Fitness provider Peloton has filed for an IPO later this year, looking to raise $500m in new capital. The IPO was expected, but the financial details are somewhat surprising. Specifically, while Peloton generated $915m in revenue in its most recent fiscal year ended June 30. It also lost over $195m in that fiscal year, which is nearly 3x the prior year.
Most interesting is Peloton’s claim to be a “technology” company. Peloton streams classes – live and on-demand – to subscribers, via a tablet on the bike or to your iPad. Clearly they use technology, especially for streaming, but so does my 9-year-old daughter.

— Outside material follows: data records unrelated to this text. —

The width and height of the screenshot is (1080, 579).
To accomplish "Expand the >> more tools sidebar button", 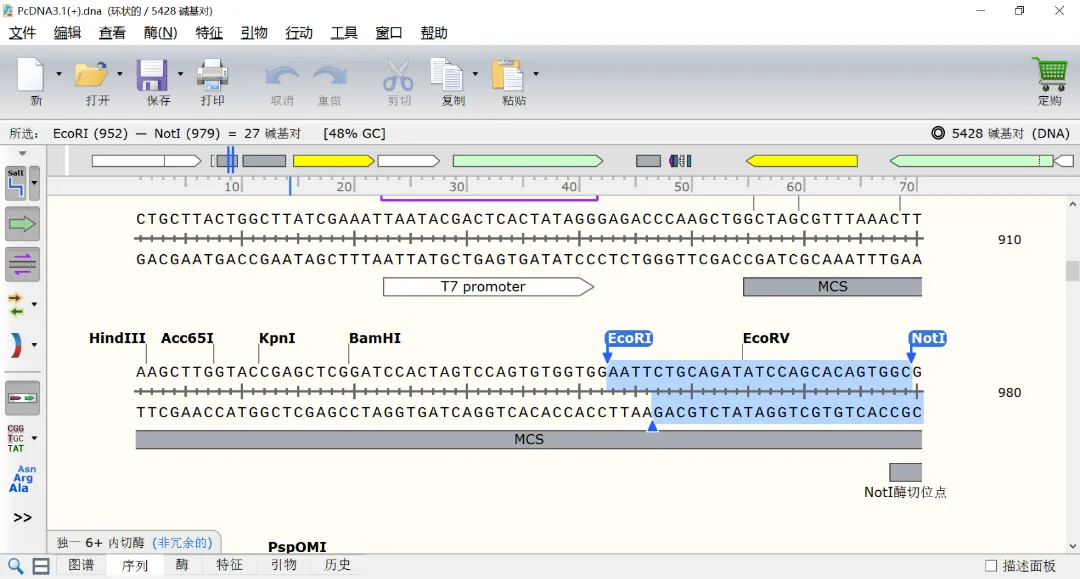I will [x=22, y=517].
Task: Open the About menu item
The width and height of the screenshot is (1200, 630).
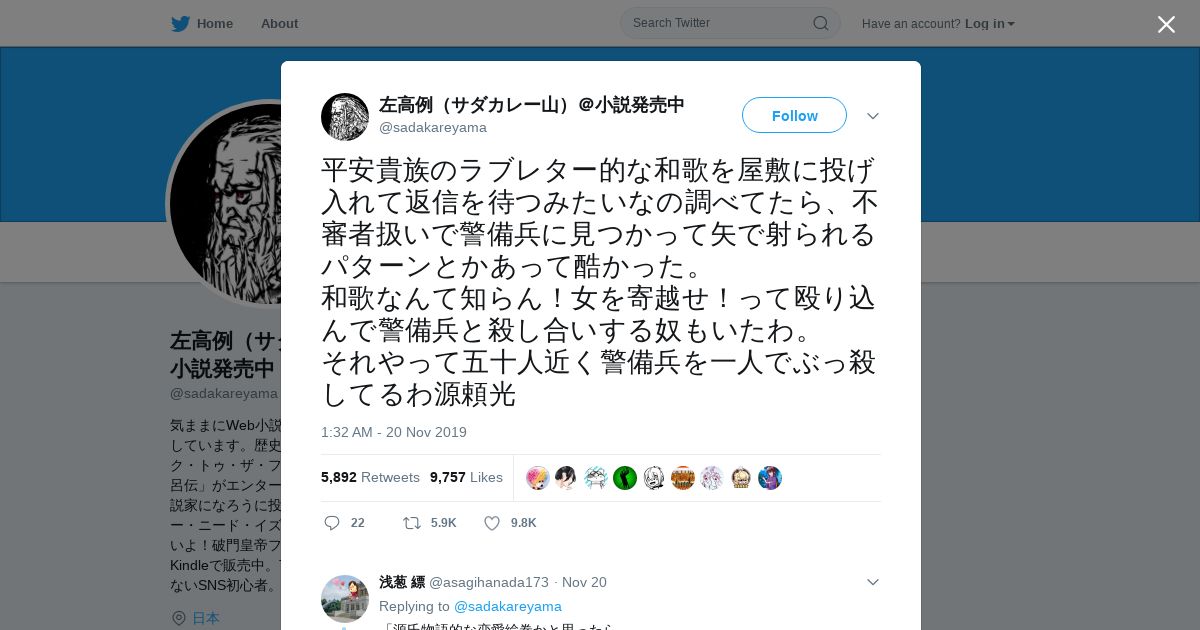Action: (279, 23)
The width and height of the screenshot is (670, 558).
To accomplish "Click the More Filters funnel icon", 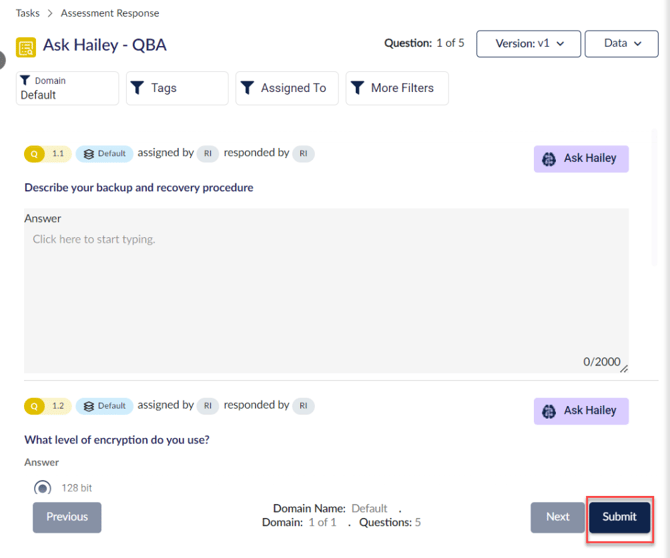I will coord(357,88).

Business today is overly enamored with the concept of disruptive innovation, driven by technology. Amazon’s Go store concept has generated several copycat trials, along with a few companies that will provide a system-in-a-box for retailers looking to get into that space.
The focus on technology appears to be less to provide a solution, and more to generate positive media response. Amazon Go has achieved the coveted status of “disruptive innovation,” worth its weight in gold for PR value, even though it’s very much a niche execution.
Fifty years ago we put men on the moon and brought them home safely. That was the goal; the technology was only a tool to accomplish that goal. Lots of disruptive innovation came out of the Apollo program, but that was a by-product of the process.
More and more companies – not just Peloton – claim to be in the technology business, but the use of computers, mobile phones, streaming video, drones, and user data doesn’t create a tech company any more than providing desks, pens, and a coffeemaker for employees creates an office supply company.